-- begin EXCERPT TO READ --

I chose autoethnography as the methodology for this research because it allows me to critically examine and articulate the personal and professional impact of the elimination of DEIA initiatives in my federal workplace. As a veteran, doctoral student, and a federal employee directly affected by these changes, my lived experience provides a unique and valuable perspective for exploring the intersection of organizational policy, identity, and belonging. Autoethnography offers the tools necessary to situate my narrative within broader social, political, and cultural contexts while acknowledging the power dynamics and structural shifts that shape my experiences.

This method enables me to move beyond detached observation by embracing vulnerability and reflexivity as sources of insight. By grounding the research in my own story, I aim to offer my observed and lived experience on the often-silenced consequences of dismantling DEIA efforts while contributing to a understanding of how institutional decisions may affect individual lives.

This methodology was chosen to reach my target audience of federal employees and the public, because it humanizes the often abstract or politicized discussions surrounding DEIA by presenting a personal, relatable narrative grounded in shared professional realities and experiences. Many federal employees are navigating similar institutional shifts, and by candidly sharing my lived experience, I aim to create a mirror through which others can reflect on their own experiences with belonging, identity, and professional purpose. This approach fosters empathy, encourages dialogue, and challenges the prevailing assumption that DEIA initiatives are peripheral rather than essential to organizational health.

The desired impact is twofold: first, to validate and amplify the often-unspoken emotional and professional toll that eliminating DEIA initiatives can have on employees; and second, to influence organizational leaders and policymakers by demonstrating — in a compelling, narrative-driven way — the real human cost of these decisions. Ultimately, I hope this research contributes to a broader understanding of why DEIA matters in the federal workplace and inspires renewed commitment to inclusive and equitable practices. It is particularly well-suited for examining the intersection of personal experience and broader sociopolitical structures, such as federal policymaking.

Research Question

In what ways did the elimination of DEIA initiatives under Executive Order 14151 affect my sense of morale and personal belonging as a federal employee during its first year of implementation?

01
Personal
Examine how the elimination of DEIA is experienced at the individual, autobiographical level.
02
Professional
Explore the potential implications for federal workers whose identities and vocations were bound to DEIA work.
03
Cultural
Analyze my lived experience alongside the broader sociopolitical structures that shaped federal policymaking.

Ellis, C., Adams, T. E., & Bochner, A. P. (2011). Autoethnography: An overview. Forum: Qualitative Social Research, 12(1).

What Is Autoethnography

Autoethnography is a qualitative research method that combines autobiographical reflection with cultural analysis and interpretation (Ellis, Adams, & Bochner, 2011). It sits at the intersection of autobiography and ethnography — the personal story told in a way that reaches outward toward shared meaning.

It is particularly well-suited for examining the intersection of personal experience and broader sociopolitical structures, such as federal policymaking. Where traditional social science methods seek to minimize the researcher's subjectivity, autoethnography treats that subjectivity as a form of evidence — one that can illuminate dimensions of social life that objective methods cannot reach.

In an autoethnography, the first-person voice is not a stylistic choice but an epistemological claim: I was there. My experience is a form of evidence. The personal is cultural. The researcher moves between personal narrative and cultural analysis, using specific scenes, moments, and sensations to illuminate systemic patterns that would otherwise remain abstract.

-- end EXCERPT TO READ --
-- begin RECORDS PROVIDED --

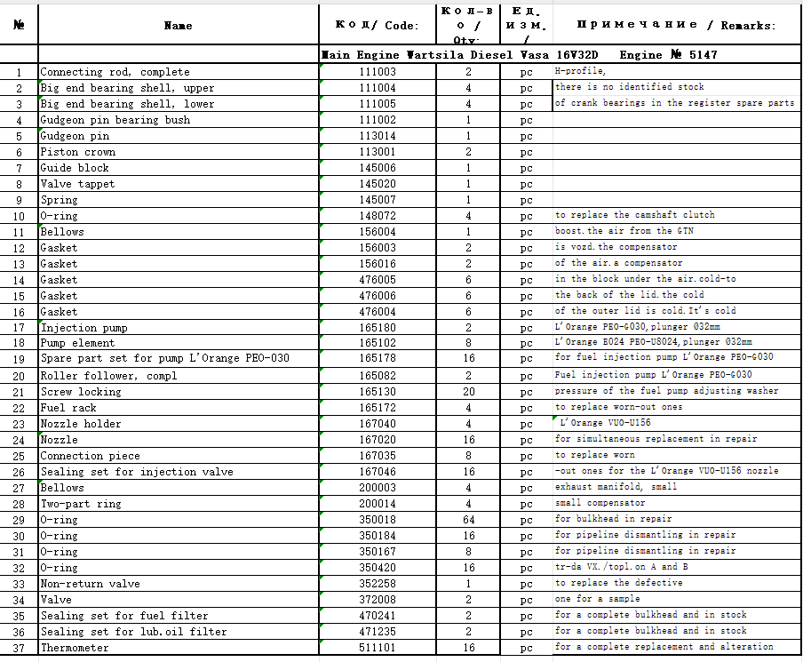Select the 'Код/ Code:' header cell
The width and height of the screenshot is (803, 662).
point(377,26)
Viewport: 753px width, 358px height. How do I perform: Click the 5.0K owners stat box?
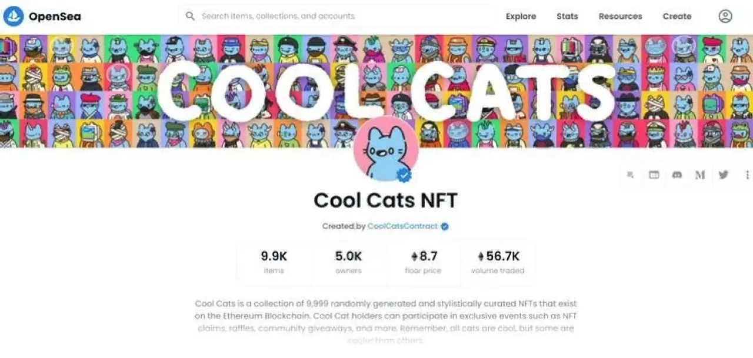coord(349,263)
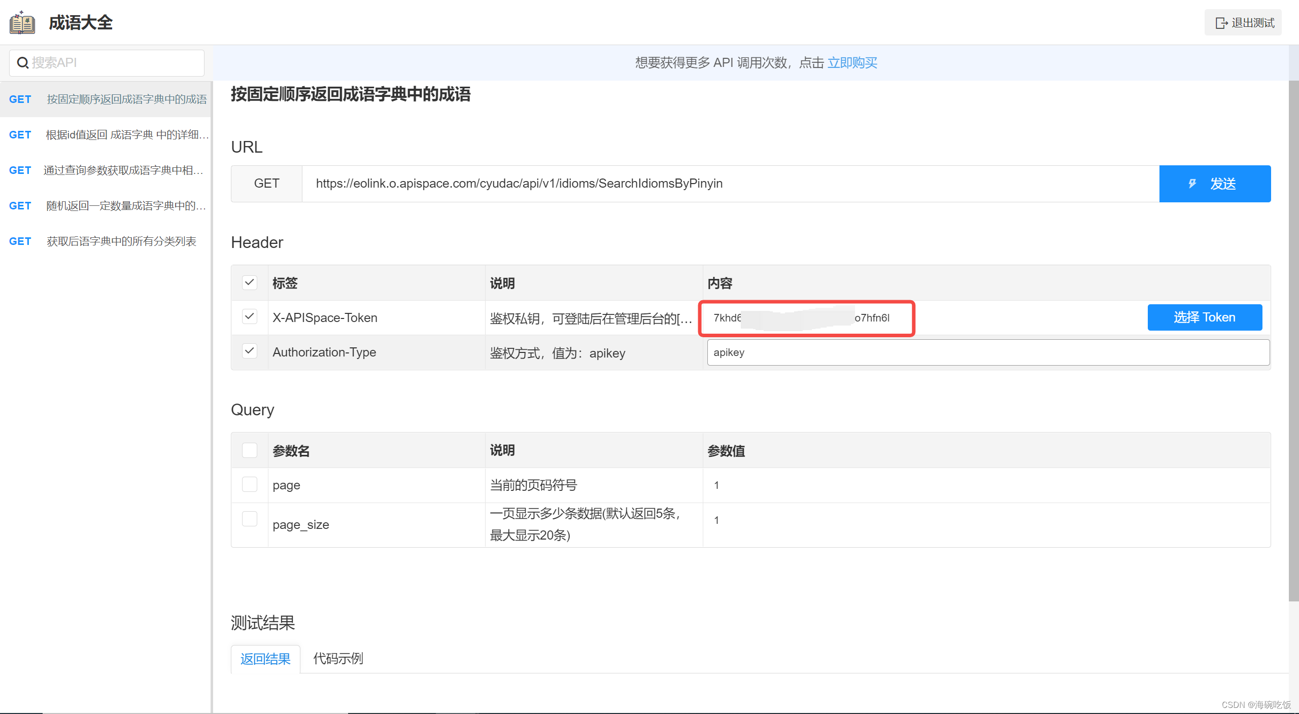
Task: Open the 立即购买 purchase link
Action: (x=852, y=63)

-- end RECORDS PROVIDED --

Rewrite the autoethnography text starting at "This methodology was" and ending at "to organizational health.", replacing "empathy" with "compassion".

**ANSWER TO THIS EXERCISE**
This methodology was chosen to reach my target audience of federal employees and the public, because it humanizes the often abstract or politicized discussions surrounding DEIA by presenting a personal, relatable narrative grounded in shared professional realities and experiences. Many federal employees are navigating similar institutional shifts, and by candidly sharing my lived experience, I aim to create a mirror through which others can reflect on their own experiences with belonging, identity, and professional purpose. This approach fosters compassion, encourages dialogue, and challenges the prevailing assumption that DEIA initiatives are peripheral rather than essential to organizational health.